Keine zwei Jahre wohnte Christian Ude dem SPD-Präsidium bei. Bei der jüngsten Bundestagswahl holten die bayerischen Sozis nun gerade mal 26,1 Prozent, und das ist selbst für die regelmäßig hart geprüften bayerischen Sozis ein sehr mageres Ergebnis.

Nun verlässt Ude das Präsidium wieder. Wie es heißt, weil seinen Ratschlägen nicht genügend Gehör geschenkt worden sei. Weil junge Talente zu wenig gefördert worden seien. „Als Grüß-Gott-Direktor stehe ich nicht zur Verfügung“, hat er gesagt. Dass ein kleinlicher Präsidiumskollege, einer von jenen Namenlosen, nun mit statistischen Schaubildern über Udes Anwesenheit bei den Sitzungen wedelt, wird des Münchner Monarchen Laune nicht gerade gehoben haben. Ratschläge, Talente, Statistik hin oder her: Udes Abgang hat nur einen einzigen Grund.

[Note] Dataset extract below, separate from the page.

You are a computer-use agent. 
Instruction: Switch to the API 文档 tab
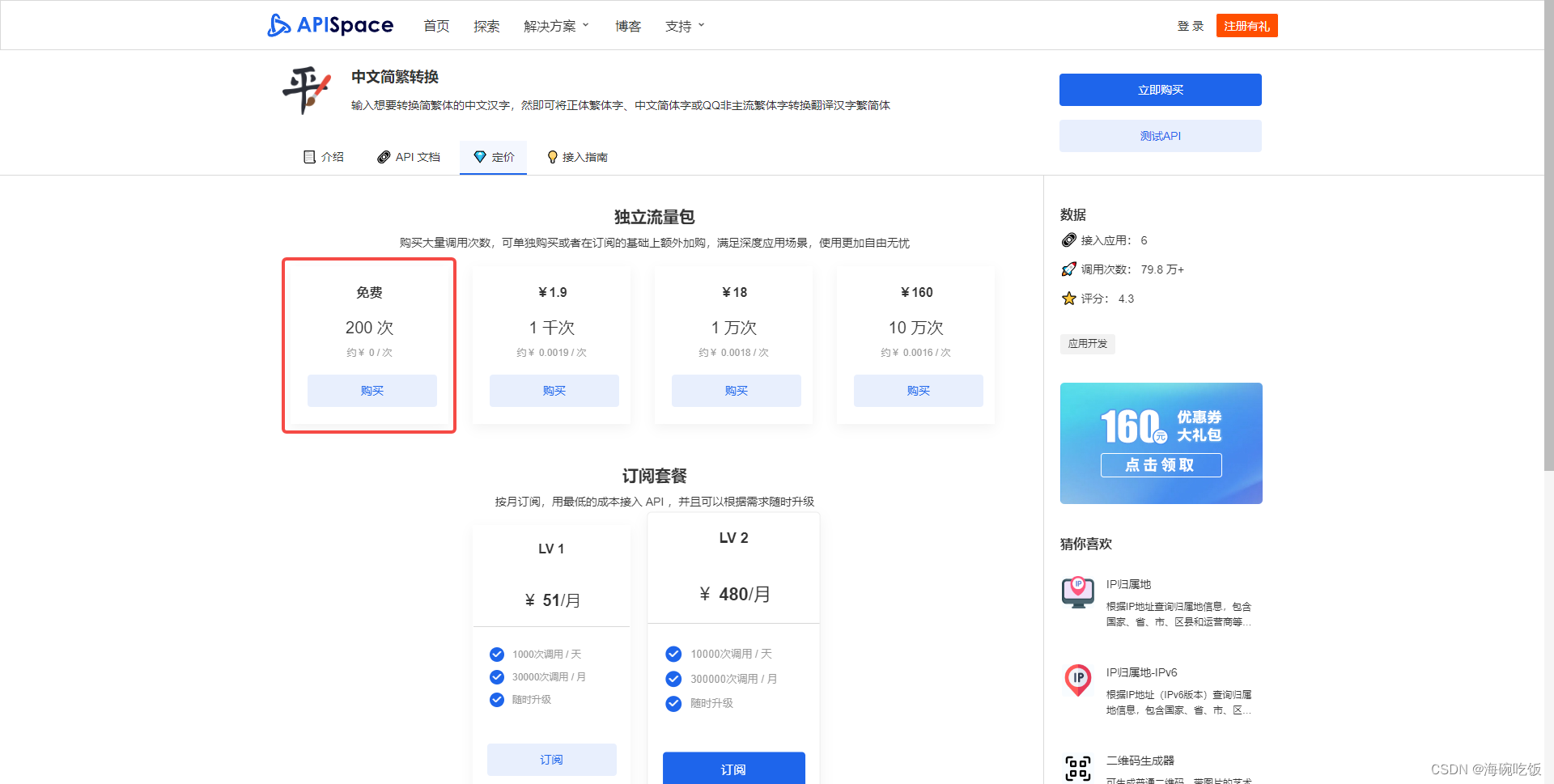[417, 157]
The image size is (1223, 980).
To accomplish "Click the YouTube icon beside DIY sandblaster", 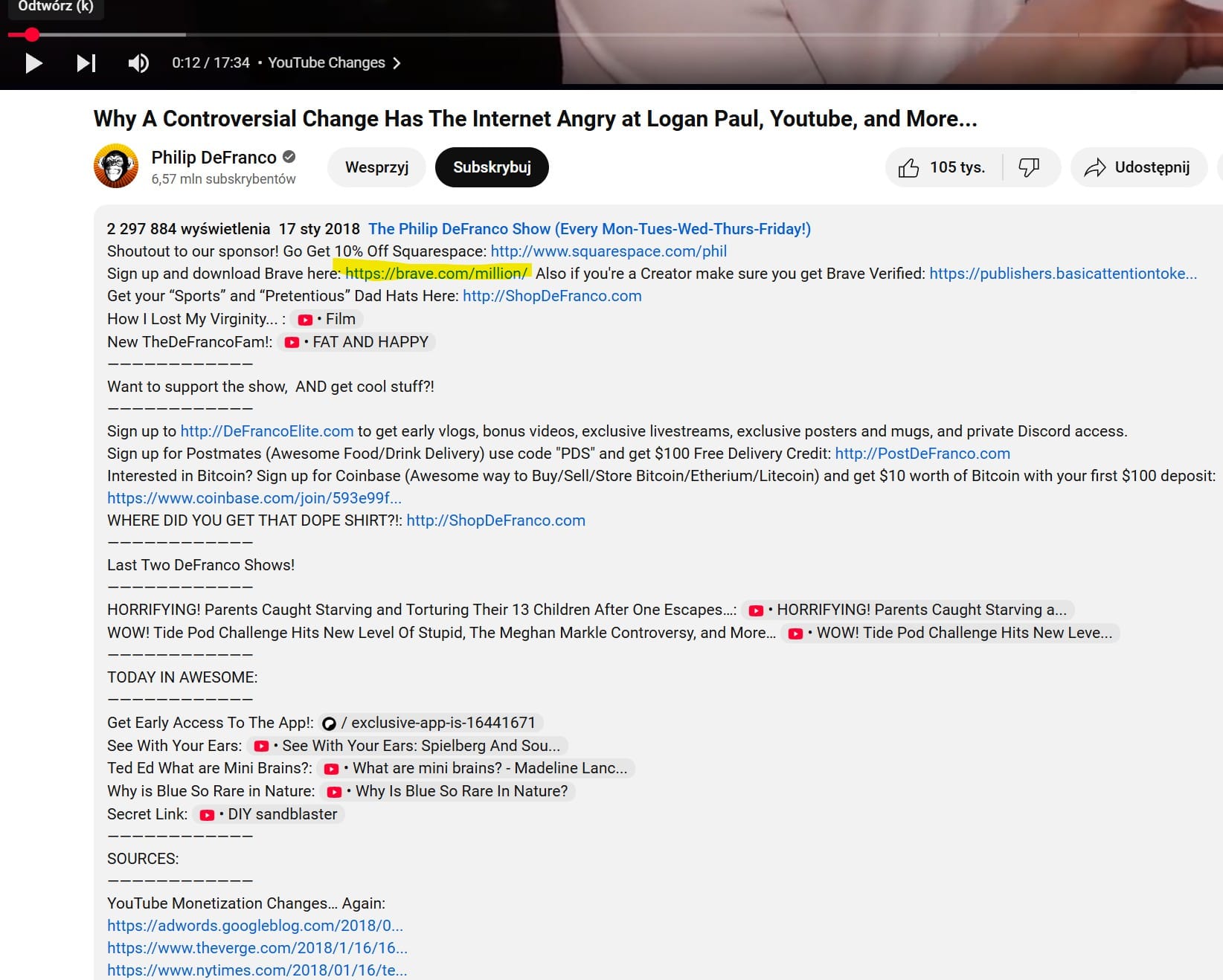I will [205, 814].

Beim König Midas war es so: Alles wurde zu Gold, und das war bald ganz schrecklich, weil der arme Midas sich nichts mehr in den Mund stecken konnte, es sei denn, er wollte Gold essen. Christian Ude hingegen weiß ganz genau, dass er keine magischen Kräfte hat (und die bräuchte er, um der Bayern-SPD zum Erfolg zu verhelfen). Also lässt er seine Finger tunlichst von solchen Dingen, die alles andere als Gold zu werden versprechen. Als Kommunalpolitiker kann er zudem leichter als bisher auf die miserable finanzielle Ausstattung der Gemeinden verweisen – ein Missstand, den anzuprangern es Ude schwer hatte, solange er noch Wahlhelfer mit hervorgehobenem Parteiamt war.